Input:

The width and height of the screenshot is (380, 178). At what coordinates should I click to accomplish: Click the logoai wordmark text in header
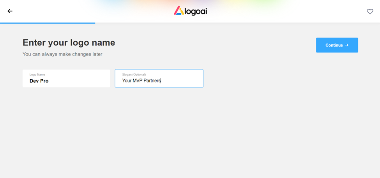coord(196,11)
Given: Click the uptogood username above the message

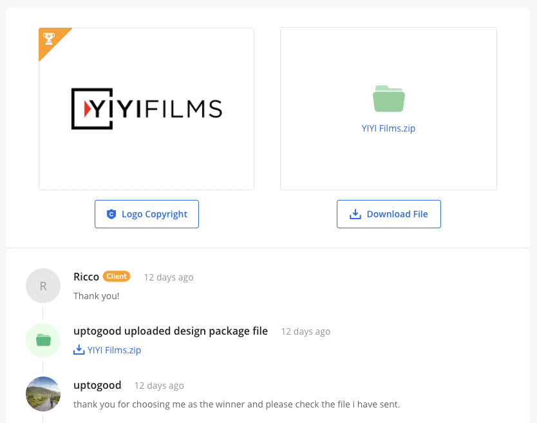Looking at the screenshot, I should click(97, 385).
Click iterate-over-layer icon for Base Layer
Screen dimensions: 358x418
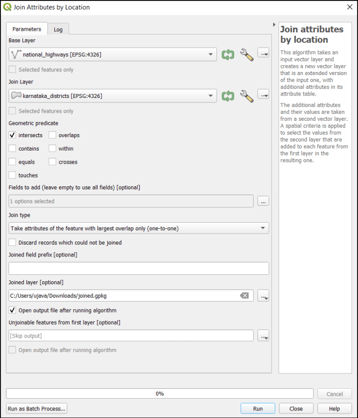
* * *
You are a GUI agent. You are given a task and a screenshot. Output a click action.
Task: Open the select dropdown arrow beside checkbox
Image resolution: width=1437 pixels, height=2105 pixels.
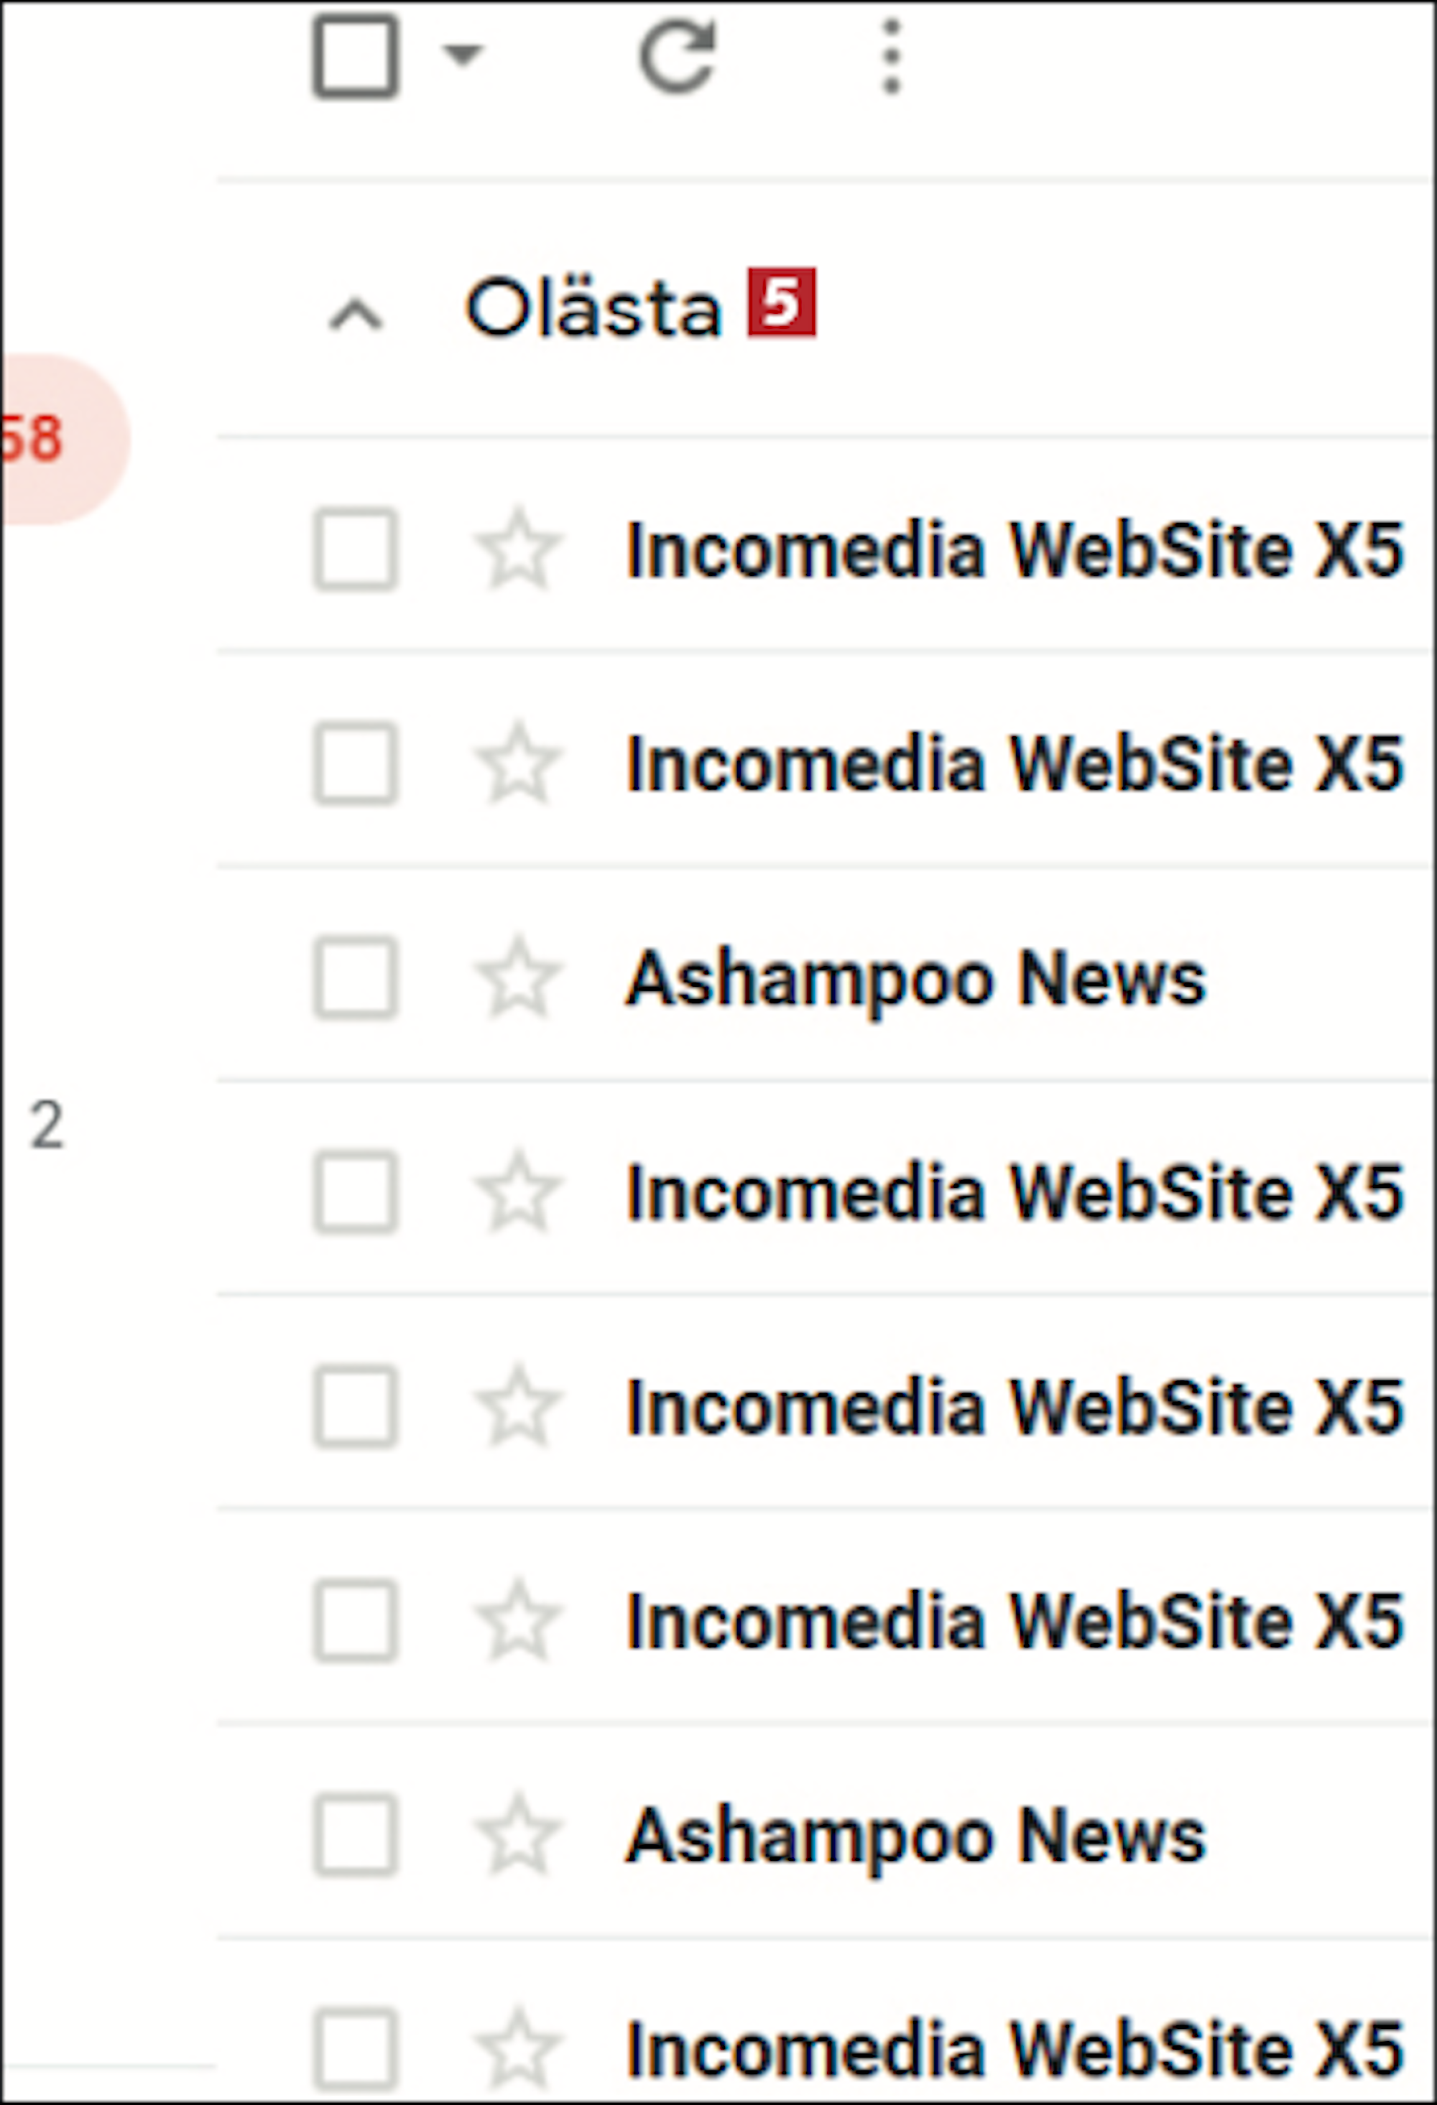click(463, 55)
--
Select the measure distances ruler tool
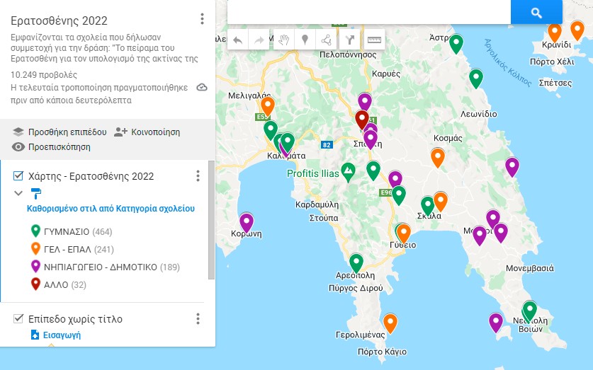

Task directions: In the entries above, find the line that contains "The width and" and the line that contains "Screen dimensions: 358x418". Reproduce exactly those two lines and every line between them, but not the pictures.

Response to this exercise:
The width and height of the screenshot is (380, 178). At what coordinates should I click to accomplish: Click the logoai wordmark text in header
coord(196,11)
Given: Click the uptogood username above the message

Looking at the screenshot, I should click(97, 385).
Click iterate-over-layer icon for Base Layer
Screen dimensions: 358x418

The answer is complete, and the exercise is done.